━━━━━ ARTIKEL
Gelsenkirchen. 29 Kinder wechselten aus 14 Grundschulen am Mittwoch in die 5c am Gauß-Gymnasium Gelsenkirchen. Wie das Ankommen in Corona-Zeiten funktioniert.

Corona soll nur ein Nebenthema sein in diesem Schuljahr, betont Gauß-Schulleiter Frank Kaupert bei seiner (religionsfreien) Begrüßung in der Paulus-Kirche, die dennoch wegen Corona nicht für alle gemeinsam, sondern klassenweise stattfindet. Und wer dabei sein wollte – nur ein Elternteil je Kind – musste ein „G“ vorweisen, auch die Kinder. Das Mantra des „Aufholens“ mag Kaupert auch nicht. „Das klingt nach Hetze und die wollen wir nicht. Es braucht Zeit. Wir haben das Ziel, den gemeinsamen Weg zum Abitur im Blick.“ Und dafür gehe es erstmal um das Zusammenfinden, das Zusammenwachsen. Danach allerdings bedürfe es auch Disziplin und Anstrengung, um das Ziel zu erreichen.

Einzelführungen durch die Schule vor den Ferien: ein Privileg

Noah trägt seinen Stundenplan in den Gauß-Planer für das neue Schuljahr ein. Sein Lieblingsfach ist Mathe – und natürlich Sport. So entspannt wie er konnten allerdings nicht alle den Schulwechsel angehen.
Noah trägt seinen Stundenplan in den Gauß-Planer für das neue Schuljahr ein. Sein Lieblingsfach ist Mathe – und natürlich Sport. So entspannt wie er konnten allerdings nicht alle den Schulwechsel angehen. © FUNKE Foto Services | Ingo Otto

Noah (9) scheint tiefenentspannt beim Neustart an der neuen Schule. Er kommt von der Grundschule an der Parkstraße, hatte ein gutes Zeugnis. Auf die Frage, ob er sich irgendwie vorbereitet hat auf den Schulstart, nickt er und lacht: „Ich hab in den Ferien viel geübt: Fußball – aber auch ein bisschen Mathe.“. Er ist mit seiner Mutter gekommen, wie die meisten Fünftklässler an diesem ersten Tag am Gauß-Gymnasium. Immerhin hatte die Schule vor den Ferien schon Einzelführungen durch die Schule und einen Kennenlern-Nachmittag angeboten. An großen Schulsystemen wie den Gesamtschulen war das kaum möglich, ein Privileg für die Schüler hier also.
━━━━━━━━━━
> **AUFGABEN**:
a – Aus wie vielen Grundschulen kamen laut dem Artikel über den Schulstart am Gauß-Gymnasium die Kinder der 5c?
b – Setze den Artikel über den Schulstart am Gauß-Gymnasium im Anschluss an seinen letzten Satz fort.
━━━━━ VORLIEGENDE AUFLISTUNG
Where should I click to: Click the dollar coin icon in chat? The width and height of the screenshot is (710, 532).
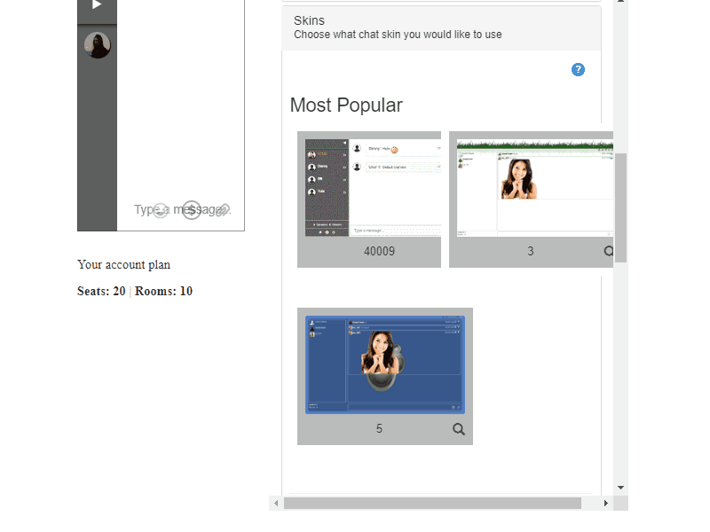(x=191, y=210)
━━━━━━━━━━
━━━━━ VORLIEGENDE AUFLISTUNG
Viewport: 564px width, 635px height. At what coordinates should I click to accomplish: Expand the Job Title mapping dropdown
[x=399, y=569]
━━━━━━━━━━
> **LÖSUNGEN**:
a – Aus 14 Grundschulen.

b –
Nicht alle sind entspannt

Trotzdem sind nicht alle Kinder der 5c, die aus 14 verschiedenen Grundschulen und mit sehr unterschiedlichen Lernvoraussetzungen an diesem Mittwoch ans Gauß gewechselt sind, so entspannt wie Noah. Nicht alle kennen schon jemanden in der Klasse, man beäugt sich. Ein Junge ist auffällig still. Bei der Vorstellung in der Klasse, in der jedes Kind Namen, Alter und ein paar Vorlieben (Katzen, die Farben Türkis und Lila sowie Fußball sind die meistgenannten) fällt auf: Er versteht kaum deutsch. Eigentlich sollte der Junge aus Serbien in einer Internationalen Förderklasse starten, aber die Schule hat ihr Förderkonzept verändert, die Intensivförderung in Deutsch laufe dennoch unvermindert weiter, versichert Frank Kaupert auf Nachfrage.

Klassenkameradin als spontane Dolmetscherin

29 Kinder lernen in der 5c am Gauß-Gymnasium gemeinsam. Abstand halten ist da nicht wirklich möglich. Das Masketragen funktioniert in der Klasse allerdings vorbildlich.
29 Kinder lernen in der 5c am Gauß-Gymnasium gemeinsam. Abstand halten ist da nicht wirklich möglich. Das Masketragen funktioniert in der Klasse allerdings vorbildlich. © FUNKE Foto Services | Ingo Otto

Als der Junge bei der Vorstellung stockt, springt Marina (10) spontan ein, in akzentfreiem Deutsch: „Ich kann übersetzen, er spricht meine Sprache.“ Die Mutter des Mädchens, das in Bosnien geboren wurde und in Gelsenkirchen aufwuchs, und die Mutter des Jungen hatten sich zufällig vor der Kirche kennengelernt, daher wusste Marina, dass sie helfen kann. Klassen- und Englischlehrerin Elke Boele-Keimer ist erleichtert: „Gut, dass wir jemanden haben, der dolmetschen kann!“ Gemeinsam mit Deutschlehrerin Edith Laska-Matari begleitet sie die 5c in diesem ersten Schuljahr.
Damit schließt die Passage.